Oh God, she’d really said it! Klaxons went off in my brain. The Earth shook. Time and space had no meaning.
I tried to come to my senses. Ponies? I dredged up a decades old mental image of a hideously cartoonish, rainbow colored, sparkle laden, children’s toy. A pony… possibly a unicorn? Animated? Plastic? Plush doll? I couldn’t recall. All I could recall was mutant eyelashes and the manic dopamine smile of something with an IQ less than furniture.
Aren’t My Little Ponies the kind of saccharine sweet, mass marketed, brainkill that causes anyone over age two to recoil in horror? Even in my youth they caused boys to freak out and hurl their GI Joe at the wall. Any girl mature enough that she was not currently scampering around in a fairy costume would react similarly.
This person talking to me, who heretofore has been sane, should feel the same. Aren’t we all mildly annoyed that such things as “Little Ponies” still exist?
And what was this concept of a gathering? A group? A herd?
“A”… I grasped for words. “…convention?” Still reeling from the alien concept of ‘Little Ponies’ I tried to imagine a ‘Convention’.
Unbidden, my mind envisioned 1770’s patriots in white powdered wigs debating an experimental future government; the ‘Continental Convention’. I relaxed a millimeter. Then I realized that my mind was simply leading me toward safe havens.
I shook my head and tried again. I saw sparkly ponies. I saw them en masse! Sparkly ponies en masse… right here on the planet where I have to live! My knees felt weak.
“Yeah, a bunch of people get together and trade and sell ‘My Little Pony’ stuff.” She continued.
“In Indianapolis?” Was there something in the water?
“Yep, that’s where it is. A friend of mine has a display booth. We were going to strap it on the roof but it’s a long trip so I volunteered your trailer. I hope you don’t mind.” She seemed to be speaking English but the words made no sense.
“There is ‘My Little Pony’… commerce?” I stammered.
“Apparently.

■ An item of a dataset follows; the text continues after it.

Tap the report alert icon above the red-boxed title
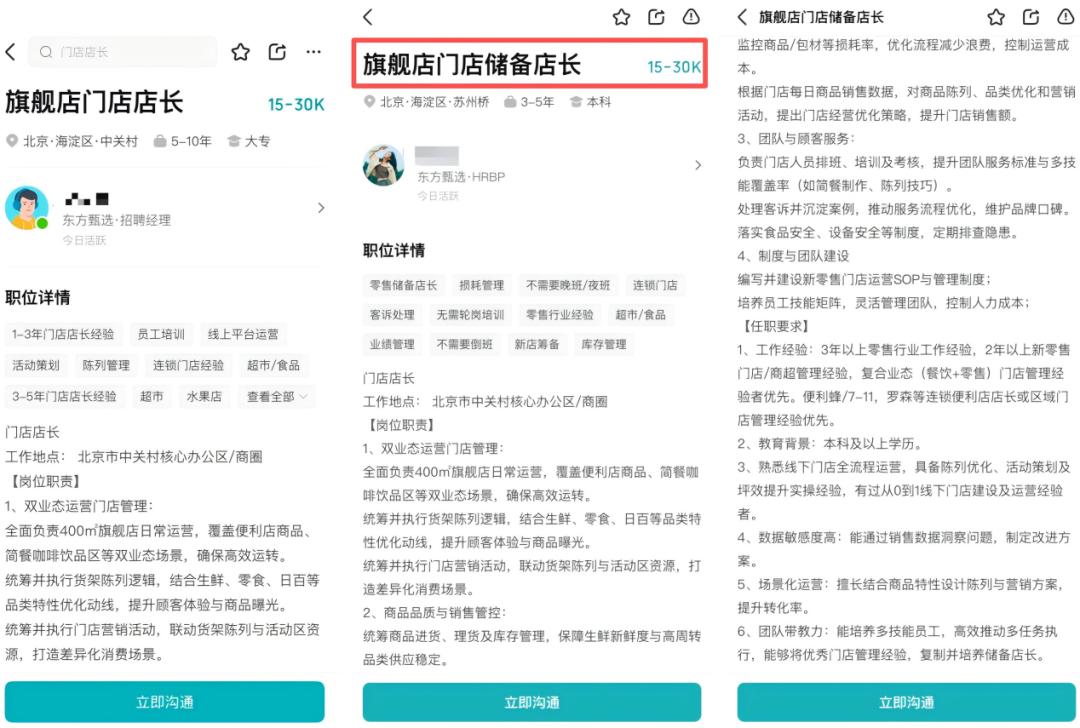This screenshot has width=1080, height=728. [691, 17]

I’m just along for the ride.”
“Um… You’re talking about the children’s things? The little horses with rainbows and shit?” I just wasn’t getting it.
“Yeah, it’ll be weird eh?”
“Weird is a matter of degrees. I might think it’s weird that a meteor hit the garage roof. I might even think it’s ‘weird’ that an orangutan broke through the window and did a puppet show with live cats. That’s nothing! In the case of a ‘convention‘ of children’s rainbow horses that involves commerce ‘weird’ is totally inadequate.”
“Well I’m in it for the road trip. I’ll take good care of the trailer.” Then she hopped in her car and zoomed off. I think I heard my trailer weeping.
My wife had witnessed the whole thing. Inexplicably the idea of Little Ponies en masse hadn’t fractured her psyche.
“That really does sound weird; but what were you saying about orangutans?” She gently coaxed.
“A convention… Rainbow. Sparkly…” Words stopped coming out.
“It’s just a gathering. Like when we rode to Sturgis.” She tried to calm my nerves.
“Leather clad bikers… Rainbow sparkly ponies…” A juxtaposition formed and took a dump in my skull. “Aaacckk! You’re not helping!”
Mrs. Curmudgeon, realizing I would need hours of therapy, steered me toward the porch. I sat on the swing. A beer appeared. I drank. I tried not to ponder the fact that the world where I live, which has a blue sky and gravity, is also inhabited by adults who are avid fans of sparkly ponies. In Indianapolis.
I survived but I’m not the same. This information is a thing which cannot be unlearned.
Now you know it too. We’re all screwed aren’t we?